Rodewald also invoked a presentation by Ralph Garippa, research leader at Roche Discovery Technologies, given a day earlier in a conference session on compound screening, which Inside Bioassays also covered. That presentation, in contrast, lauded many of Opera’s features that were called into question by the poster presentation.
Garippa’s presentation, entitled “Use of the Evotec Opera Confocal Microscope Imaging System to Develop and Complete an Orphan GPCR High-Throughput Screening Campaign Using Norak Transfluor Technology,” described a screening campaign against novel members of a GPCR target class involved in metabolic diseases such as obesity.
Regarding the Opera, Garippa stated that Evotec “very cleverly came up with a way … to define the cell borders,” in an assay.

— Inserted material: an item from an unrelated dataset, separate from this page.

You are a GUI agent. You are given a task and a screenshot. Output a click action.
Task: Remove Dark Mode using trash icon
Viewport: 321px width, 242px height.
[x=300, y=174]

Garippa also said that Roche had been “very impressed with the fast ‘out-of-the-gate’ capabilities” of the Opera.
“We had a high-throughput screen up and running within four days with no problems,” Garippa said. Furthermore, Roche was able to request specific modifications to Evotec regarding its GPCR algorithm to better fit its specific screening campaign, he said.

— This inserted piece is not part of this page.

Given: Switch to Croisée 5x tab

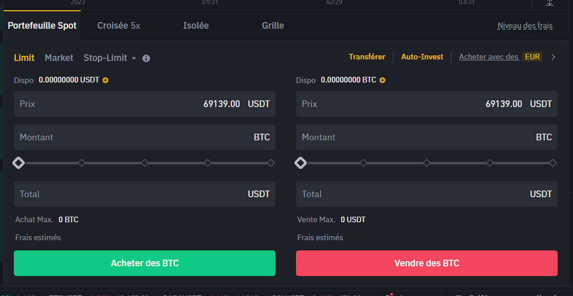Looking at the screenshot, I should click(119, 26).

Garippa even cited an advantage of the Opera that is often stated about all high-content imaging systems: “You find a lot of things that you’re looking for, but you find a lot of things that you’re not looking for, as well,” he said.
To be fair, Garippa’s presentation did not present a head-to-head comparison between the Evotec system and any other cell imagers.
In another example of the inherent subjectivity of instrument comparisons, Paul Johnston, an independent consultant and former Eli Lilly research scientist, compared the performances of various Cellomics ArrayScan models against the IN Cell Analyzer 3000 and 1000 at a Cellomics user group meeting.
At the meeting, the Cellomics instrument received the more favorable review — again seemingly in contrast with Simonen’s data, which put the ArrayScan VTI and IN Cell 3000 on essentially the same performance level.
Inside Bioassays was not able to review Johnston’s poster in detail in time for this publication. However, Johnston presumably had no stake in giving a positive review to the ArrayScan.
But just as with the other presentations, this underscores another factor scientists should consider when presented with comparative data from instrument platforms — where is the data being presented and who is presenting it?